**SHORT TASK:**
Write out the following data exactly as it appears, everything from the line containing "Task: Click the output area's scroll up arrow" down to the line containing "Action: (x=54, y=44)".

◆ ◆ ◆

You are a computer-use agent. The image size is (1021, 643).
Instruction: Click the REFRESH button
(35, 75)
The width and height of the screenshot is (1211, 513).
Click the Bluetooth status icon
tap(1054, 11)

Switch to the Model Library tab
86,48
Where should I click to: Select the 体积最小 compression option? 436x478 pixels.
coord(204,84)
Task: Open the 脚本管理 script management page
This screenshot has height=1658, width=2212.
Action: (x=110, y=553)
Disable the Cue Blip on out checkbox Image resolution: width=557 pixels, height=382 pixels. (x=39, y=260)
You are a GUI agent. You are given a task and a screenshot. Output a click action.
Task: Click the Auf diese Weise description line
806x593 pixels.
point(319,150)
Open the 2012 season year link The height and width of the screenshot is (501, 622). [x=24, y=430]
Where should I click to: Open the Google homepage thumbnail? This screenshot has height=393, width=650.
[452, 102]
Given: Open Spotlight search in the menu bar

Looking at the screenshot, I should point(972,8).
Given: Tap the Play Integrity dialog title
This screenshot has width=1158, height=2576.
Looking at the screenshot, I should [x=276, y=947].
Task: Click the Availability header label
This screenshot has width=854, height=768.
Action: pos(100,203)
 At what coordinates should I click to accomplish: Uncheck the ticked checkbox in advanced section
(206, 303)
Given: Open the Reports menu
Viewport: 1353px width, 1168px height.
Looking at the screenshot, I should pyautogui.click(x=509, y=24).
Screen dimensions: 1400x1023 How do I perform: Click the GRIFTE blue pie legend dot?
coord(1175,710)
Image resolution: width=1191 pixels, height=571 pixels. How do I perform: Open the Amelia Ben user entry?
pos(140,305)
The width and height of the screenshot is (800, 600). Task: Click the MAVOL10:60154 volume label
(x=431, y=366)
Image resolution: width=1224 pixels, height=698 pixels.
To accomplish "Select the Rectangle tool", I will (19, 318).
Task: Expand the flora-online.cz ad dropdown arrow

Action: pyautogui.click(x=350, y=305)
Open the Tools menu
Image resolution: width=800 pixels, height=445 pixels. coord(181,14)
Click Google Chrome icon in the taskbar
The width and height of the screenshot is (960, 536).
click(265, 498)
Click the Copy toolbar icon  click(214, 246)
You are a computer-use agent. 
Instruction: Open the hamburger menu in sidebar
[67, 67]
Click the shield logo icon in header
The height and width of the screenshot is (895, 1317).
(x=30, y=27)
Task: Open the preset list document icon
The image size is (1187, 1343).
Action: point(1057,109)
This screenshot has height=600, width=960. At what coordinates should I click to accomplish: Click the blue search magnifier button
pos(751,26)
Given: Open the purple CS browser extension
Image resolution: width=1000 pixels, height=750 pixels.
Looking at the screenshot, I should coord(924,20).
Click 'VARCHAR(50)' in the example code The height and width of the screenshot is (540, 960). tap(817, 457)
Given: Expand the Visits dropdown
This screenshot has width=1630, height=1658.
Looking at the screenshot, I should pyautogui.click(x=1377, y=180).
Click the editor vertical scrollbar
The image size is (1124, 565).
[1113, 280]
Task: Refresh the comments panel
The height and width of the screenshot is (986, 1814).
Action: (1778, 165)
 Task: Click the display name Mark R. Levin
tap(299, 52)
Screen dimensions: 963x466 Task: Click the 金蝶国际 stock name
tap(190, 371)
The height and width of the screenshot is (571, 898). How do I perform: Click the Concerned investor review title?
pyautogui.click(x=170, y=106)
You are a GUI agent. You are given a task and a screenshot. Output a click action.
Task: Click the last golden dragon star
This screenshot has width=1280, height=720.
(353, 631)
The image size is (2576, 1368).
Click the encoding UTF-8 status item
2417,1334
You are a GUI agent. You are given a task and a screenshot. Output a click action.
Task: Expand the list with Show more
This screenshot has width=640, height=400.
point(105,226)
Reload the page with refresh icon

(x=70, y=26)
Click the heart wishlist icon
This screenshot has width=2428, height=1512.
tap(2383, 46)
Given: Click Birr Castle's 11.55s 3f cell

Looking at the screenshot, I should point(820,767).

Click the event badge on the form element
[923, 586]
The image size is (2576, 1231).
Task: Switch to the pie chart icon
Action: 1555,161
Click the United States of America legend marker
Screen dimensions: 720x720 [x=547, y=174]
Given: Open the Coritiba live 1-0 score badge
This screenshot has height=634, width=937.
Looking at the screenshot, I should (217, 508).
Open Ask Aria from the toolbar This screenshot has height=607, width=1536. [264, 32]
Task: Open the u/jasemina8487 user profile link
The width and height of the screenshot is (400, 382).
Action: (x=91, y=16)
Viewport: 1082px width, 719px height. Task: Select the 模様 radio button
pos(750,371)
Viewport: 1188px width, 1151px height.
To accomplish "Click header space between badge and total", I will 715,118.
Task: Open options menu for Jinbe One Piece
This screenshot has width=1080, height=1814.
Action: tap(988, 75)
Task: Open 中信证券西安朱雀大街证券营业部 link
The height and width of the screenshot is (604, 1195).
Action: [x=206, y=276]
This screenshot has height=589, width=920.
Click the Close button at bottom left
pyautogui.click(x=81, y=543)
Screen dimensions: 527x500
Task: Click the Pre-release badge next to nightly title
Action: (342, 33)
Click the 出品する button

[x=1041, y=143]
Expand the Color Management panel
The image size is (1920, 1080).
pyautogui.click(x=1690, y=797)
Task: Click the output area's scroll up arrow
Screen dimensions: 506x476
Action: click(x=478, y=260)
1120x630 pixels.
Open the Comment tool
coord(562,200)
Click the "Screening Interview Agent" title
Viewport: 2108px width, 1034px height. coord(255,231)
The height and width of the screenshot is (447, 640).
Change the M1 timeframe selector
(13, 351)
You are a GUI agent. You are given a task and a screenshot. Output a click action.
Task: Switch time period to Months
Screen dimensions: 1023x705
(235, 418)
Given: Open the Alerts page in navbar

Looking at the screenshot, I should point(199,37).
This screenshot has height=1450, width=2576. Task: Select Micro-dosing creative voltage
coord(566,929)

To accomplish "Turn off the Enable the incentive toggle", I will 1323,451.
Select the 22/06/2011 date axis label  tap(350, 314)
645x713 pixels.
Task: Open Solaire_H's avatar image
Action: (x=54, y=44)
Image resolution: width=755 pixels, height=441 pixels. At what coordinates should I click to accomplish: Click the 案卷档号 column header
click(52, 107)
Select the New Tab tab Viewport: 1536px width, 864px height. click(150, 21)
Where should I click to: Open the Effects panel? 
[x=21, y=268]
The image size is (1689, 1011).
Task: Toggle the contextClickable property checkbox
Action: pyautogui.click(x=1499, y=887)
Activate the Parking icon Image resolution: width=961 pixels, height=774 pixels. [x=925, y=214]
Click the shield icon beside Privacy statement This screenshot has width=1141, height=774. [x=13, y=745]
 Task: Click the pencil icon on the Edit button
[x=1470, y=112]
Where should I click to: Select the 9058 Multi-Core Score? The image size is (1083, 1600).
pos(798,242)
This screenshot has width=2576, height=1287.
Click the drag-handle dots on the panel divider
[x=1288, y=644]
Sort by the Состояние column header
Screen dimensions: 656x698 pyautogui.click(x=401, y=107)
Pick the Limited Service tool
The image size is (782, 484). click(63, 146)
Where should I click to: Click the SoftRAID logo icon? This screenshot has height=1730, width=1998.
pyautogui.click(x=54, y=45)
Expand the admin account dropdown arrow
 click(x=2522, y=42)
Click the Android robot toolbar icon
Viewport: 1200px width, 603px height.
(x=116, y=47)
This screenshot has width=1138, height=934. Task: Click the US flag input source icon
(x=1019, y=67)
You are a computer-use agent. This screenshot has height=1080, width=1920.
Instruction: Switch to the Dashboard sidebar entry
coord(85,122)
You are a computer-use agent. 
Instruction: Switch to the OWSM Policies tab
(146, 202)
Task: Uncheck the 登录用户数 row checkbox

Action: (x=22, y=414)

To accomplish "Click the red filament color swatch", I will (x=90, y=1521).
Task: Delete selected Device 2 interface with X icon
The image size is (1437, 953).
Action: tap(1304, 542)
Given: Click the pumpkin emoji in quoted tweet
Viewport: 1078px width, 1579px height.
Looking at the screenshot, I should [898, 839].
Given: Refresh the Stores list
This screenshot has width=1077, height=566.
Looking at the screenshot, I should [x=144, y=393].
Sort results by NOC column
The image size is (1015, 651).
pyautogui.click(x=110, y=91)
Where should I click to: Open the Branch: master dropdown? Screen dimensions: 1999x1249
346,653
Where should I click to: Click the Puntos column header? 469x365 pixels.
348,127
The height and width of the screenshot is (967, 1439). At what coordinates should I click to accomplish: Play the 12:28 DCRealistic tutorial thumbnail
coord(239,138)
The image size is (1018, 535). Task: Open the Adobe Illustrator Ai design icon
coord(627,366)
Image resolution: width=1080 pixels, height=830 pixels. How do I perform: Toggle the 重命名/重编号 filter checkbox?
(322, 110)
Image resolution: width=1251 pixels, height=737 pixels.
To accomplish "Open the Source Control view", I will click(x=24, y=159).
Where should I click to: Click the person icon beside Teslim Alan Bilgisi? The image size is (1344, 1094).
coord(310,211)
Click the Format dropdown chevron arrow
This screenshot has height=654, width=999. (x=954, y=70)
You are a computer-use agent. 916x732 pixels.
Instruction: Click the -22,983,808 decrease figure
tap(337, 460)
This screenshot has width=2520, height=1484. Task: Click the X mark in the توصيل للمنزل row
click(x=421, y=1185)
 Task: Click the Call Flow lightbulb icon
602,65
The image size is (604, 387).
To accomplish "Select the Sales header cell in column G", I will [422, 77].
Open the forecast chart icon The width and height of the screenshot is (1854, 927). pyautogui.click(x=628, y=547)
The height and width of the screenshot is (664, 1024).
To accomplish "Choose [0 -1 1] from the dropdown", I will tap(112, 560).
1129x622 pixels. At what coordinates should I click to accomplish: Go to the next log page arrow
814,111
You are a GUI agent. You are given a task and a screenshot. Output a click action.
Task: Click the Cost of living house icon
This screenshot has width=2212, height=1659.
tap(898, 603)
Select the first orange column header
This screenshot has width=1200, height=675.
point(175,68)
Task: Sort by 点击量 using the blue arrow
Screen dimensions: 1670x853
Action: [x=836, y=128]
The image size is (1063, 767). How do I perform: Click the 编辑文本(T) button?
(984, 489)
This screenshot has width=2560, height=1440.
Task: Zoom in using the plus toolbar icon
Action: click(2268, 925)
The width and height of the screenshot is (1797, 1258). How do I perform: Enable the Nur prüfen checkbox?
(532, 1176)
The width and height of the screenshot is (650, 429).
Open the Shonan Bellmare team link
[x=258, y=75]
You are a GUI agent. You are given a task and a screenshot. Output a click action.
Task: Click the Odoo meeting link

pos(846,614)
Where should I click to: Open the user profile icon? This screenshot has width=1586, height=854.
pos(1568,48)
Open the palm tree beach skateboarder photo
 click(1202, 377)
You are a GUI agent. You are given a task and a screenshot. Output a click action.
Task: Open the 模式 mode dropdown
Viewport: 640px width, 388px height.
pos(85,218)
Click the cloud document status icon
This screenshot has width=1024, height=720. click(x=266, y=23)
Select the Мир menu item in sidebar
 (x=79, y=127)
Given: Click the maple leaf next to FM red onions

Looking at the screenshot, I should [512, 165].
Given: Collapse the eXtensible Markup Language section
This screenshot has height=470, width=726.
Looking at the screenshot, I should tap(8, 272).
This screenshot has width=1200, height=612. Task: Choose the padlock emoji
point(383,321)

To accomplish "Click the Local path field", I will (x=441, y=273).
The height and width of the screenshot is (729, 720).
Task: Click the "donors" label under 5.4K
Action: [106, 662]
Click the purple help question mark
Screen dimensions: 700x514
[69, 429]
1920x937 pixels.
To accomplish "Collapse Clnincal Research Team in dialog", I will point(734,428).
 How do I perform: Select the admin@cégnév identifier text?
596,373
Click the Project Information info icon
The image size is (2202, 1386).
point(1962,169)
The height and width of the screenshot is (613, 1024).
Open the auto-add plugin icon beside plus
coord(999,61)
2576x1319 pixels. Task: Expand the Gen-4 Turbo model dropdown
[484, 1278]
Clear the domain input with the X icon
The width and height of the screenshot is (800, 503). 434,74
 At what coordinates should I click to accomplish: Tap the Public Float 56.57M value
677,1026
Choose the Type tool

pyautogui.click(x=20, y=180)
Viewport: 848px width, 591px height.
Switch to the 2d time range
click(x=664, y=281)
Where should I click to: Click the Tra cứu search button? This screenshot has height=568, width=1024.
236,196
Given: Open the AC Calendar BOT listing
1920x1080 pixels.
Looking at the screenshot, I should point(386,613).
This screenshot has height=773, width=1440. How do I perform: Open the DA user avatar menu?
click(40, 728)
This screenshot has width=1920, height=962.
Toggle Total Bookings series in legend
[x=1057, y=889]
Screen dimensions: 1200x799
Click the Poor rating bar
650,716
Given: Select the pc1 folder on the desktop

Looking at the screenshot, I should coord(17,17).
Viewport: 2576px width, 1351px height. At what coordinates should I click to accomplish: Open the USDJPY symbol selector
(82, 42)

◆ ◆ ◆

**RESULT OF THIS TASK:**
Task: Click the output area's scroll up arrow
Screen dimensions: 506x476
Action: click(x=478, y=260)
1120x630 pixels.
Open the Comment tool
coord(562,200)
Click the "Screening Interview Agent" title
Viewport: 2108px width, 1034px height. coord(255,231)
The height and width of the screenshot is (447, 640).
Change the M1 timeframe selector
(13, 351)
You are a GUI agent. You are given a task and a screenshot. Output a click action.
Task: Switch time period to Months
Screen dimensions: 1023x705
(235, 418)
Given: Open the Alerts page in navbar

Looking at the screenshot, I should point(199,37).
This screenshot has height=1450, width=2576. Task: Select Micro-dosing creative voltage
coord(566,929)

To accomplish "Turn off the Enable the incentive toggle", I will 1323,451.
Select the 22/06/2011 date axis label  tap(350, 314)
645x713 pixels.
Task: Open Solaire_H's avatar image
Action: (x=54, y=44)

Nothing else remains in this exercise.